Two children seat themselves on a seesaw, the one on the left has a weight of 400N whlie the one on the right weighs 300N. The fulcrum is at the midpoint of the seesaw, if the child on the left is not at the end but is 1.5m from the fulcrum, and the seesaw is balanced, what is the torque provided by the weight of the child on the right?

To find the torque provided by the weight of the child on the right, we need to understand the concept of torque. Torque is a measurement of the turning force around an axis or fulcrum. It is calculated by multiplying the force applied perpendicular to the axis of rotation by the distance from the axis.

In this case, since the seesaw is balanced, the torque provided by the child on the left (400N) should be equal to the torque provided by the child on the right (unknown). Let's calculate it.

The torque formula is given by:

Torque = Force × Distance

The distance from the fulcrum to the child on the left is 1.5m.

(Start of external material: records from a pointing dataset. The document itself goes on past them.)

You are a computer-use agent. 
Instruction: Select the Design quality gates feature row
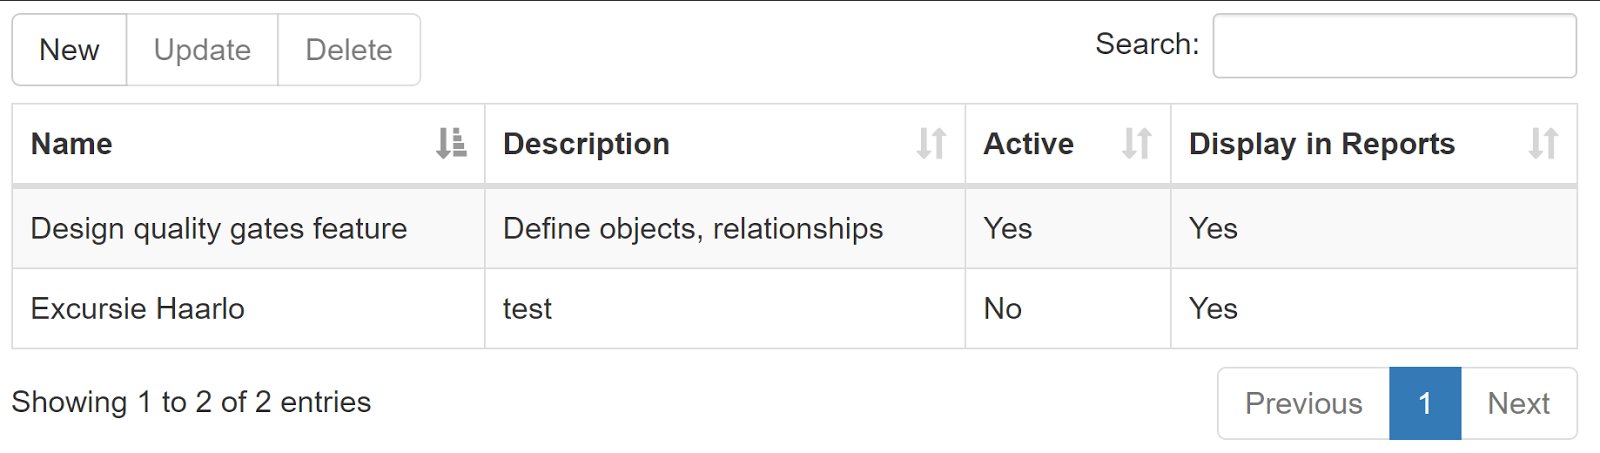point(794,229)
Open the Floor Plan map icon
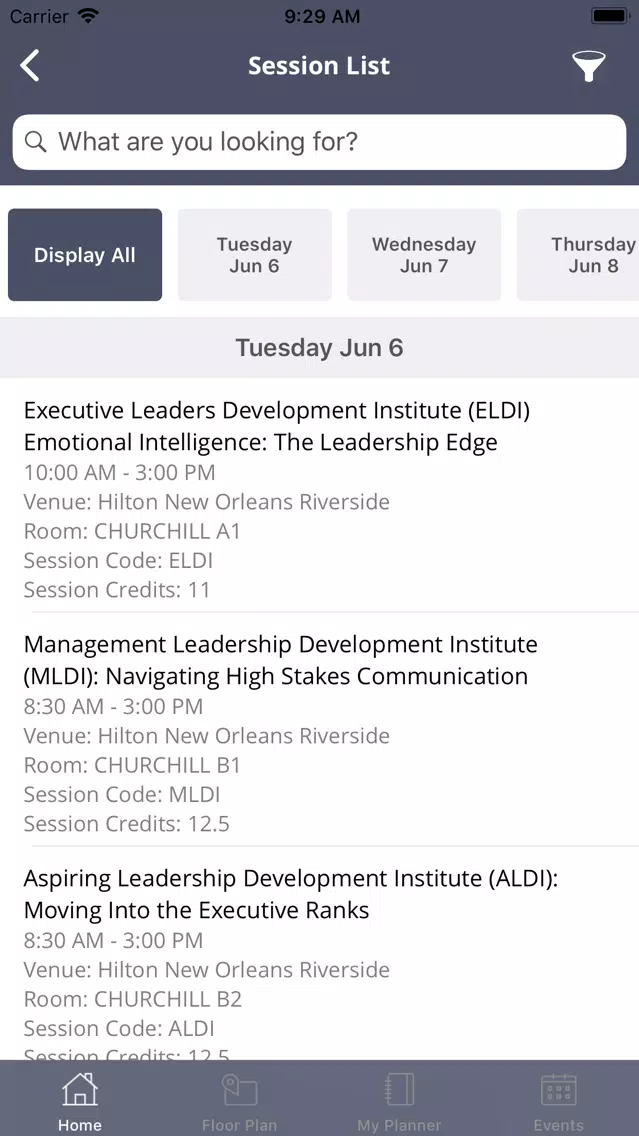Viewport: 639px width, 1136px height. coord(240,1090)
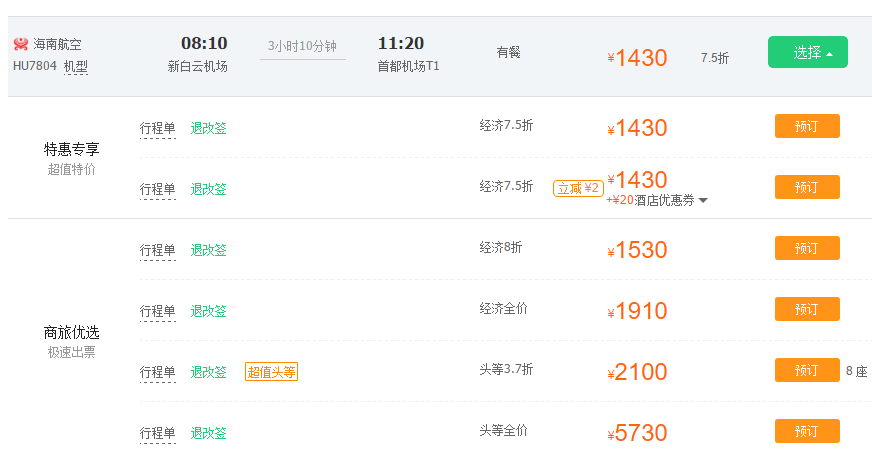
Task: Open 行程单 info for ¥1910 fare
Action: tap(157, 311)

This means that the torque provided by the child on the left is:

Torque_left = Force_left × Distance_left
= 400N × 1.5m
= 600 Nm

Since the seesaw is balanced, the torque provided by the child on the right should be equal to the torque provided by the child on the left:

Torque_right = Torque_left
= 600 Nm

Therefore, the torque provided by the weight of the child on the right is 600 Nm.